PROBLEM TO WORK ON:
Set down the full listing exactly as given. Any pictures are to be left out.
-- Opening Marker --
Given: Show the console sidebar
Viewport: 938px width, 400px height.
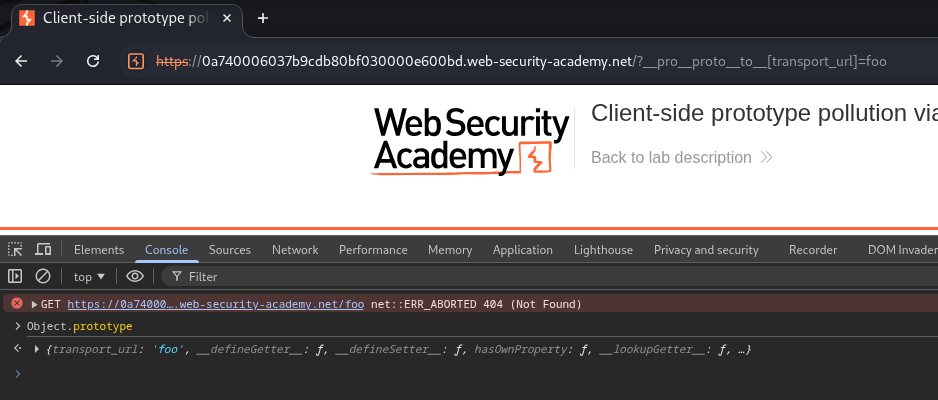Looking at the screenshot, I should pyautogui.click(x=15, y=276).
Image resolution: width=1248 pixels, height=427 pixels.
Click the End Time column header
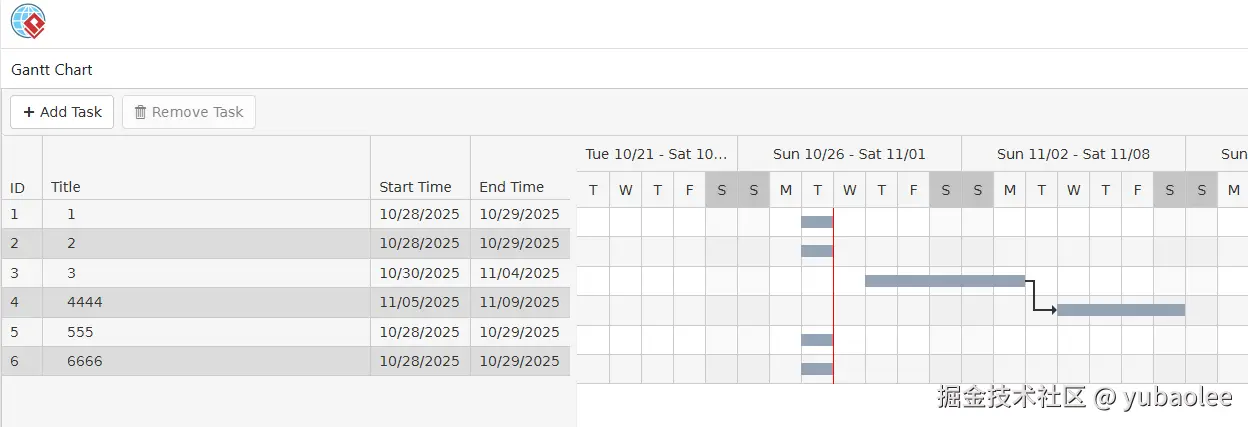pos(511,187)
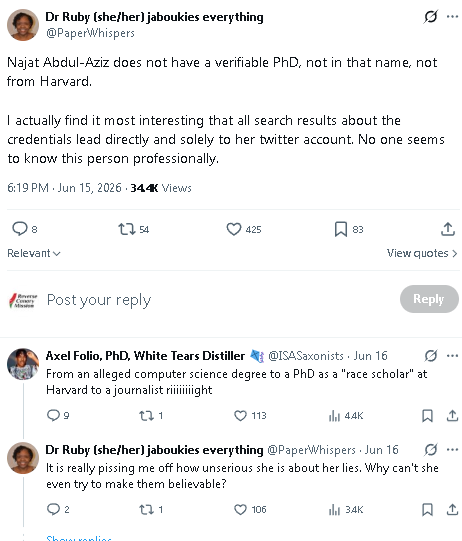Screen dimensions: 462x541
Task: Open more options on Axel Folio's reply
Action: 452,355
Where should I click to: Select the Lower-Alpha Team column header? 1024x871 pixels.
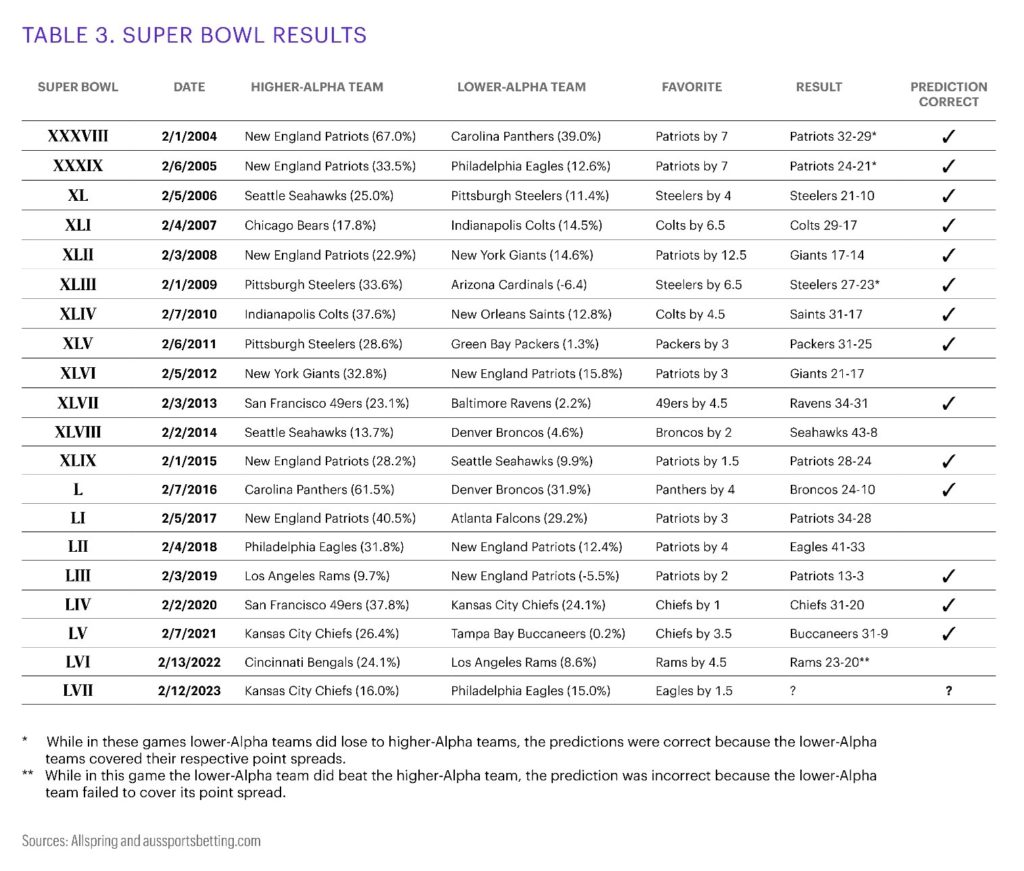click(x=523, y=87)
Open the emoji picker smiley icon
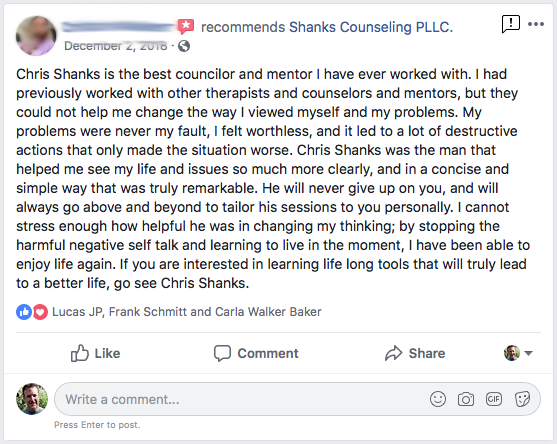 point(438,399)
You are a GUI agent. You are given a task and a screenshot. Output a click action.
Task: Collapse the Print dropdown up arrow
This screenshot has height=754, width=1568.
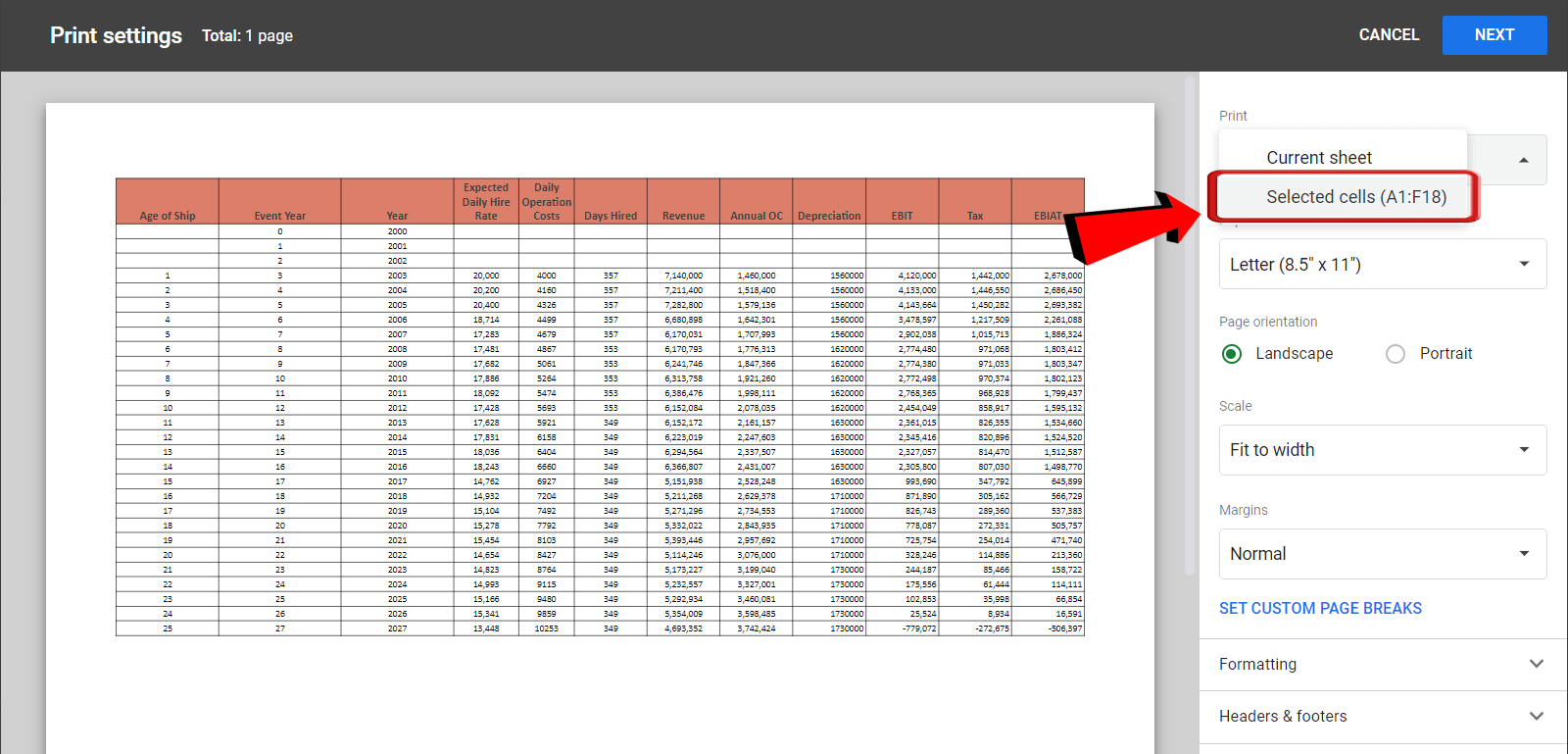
-- Closing Marker --
RESPONSE:
Given: Show the console sidebar
Viewport: 938px width, 400px height.
Looking at the screenshot, I should pyautogui.click(x=15, y=276).
Image resolution: width=1248 pixels, height=427 pixels.
Click the End Time column header
pos(511,187)
Screen dimensions: 462x541
Task: Open more options on Axel Folio's reply
Action: 452,355
Where should I click to: Select the Lower-Alpha Team column header? 1024x871 pixels.
click(x=523, y=87)
Open the emoji picker smiley icon
 point(438,399)
You are a GUI agent. You are given a task and a screenshot. Output a click action.
Task: Collapse the Print dropdown up arrow
This screenshot has height=754, width=1568.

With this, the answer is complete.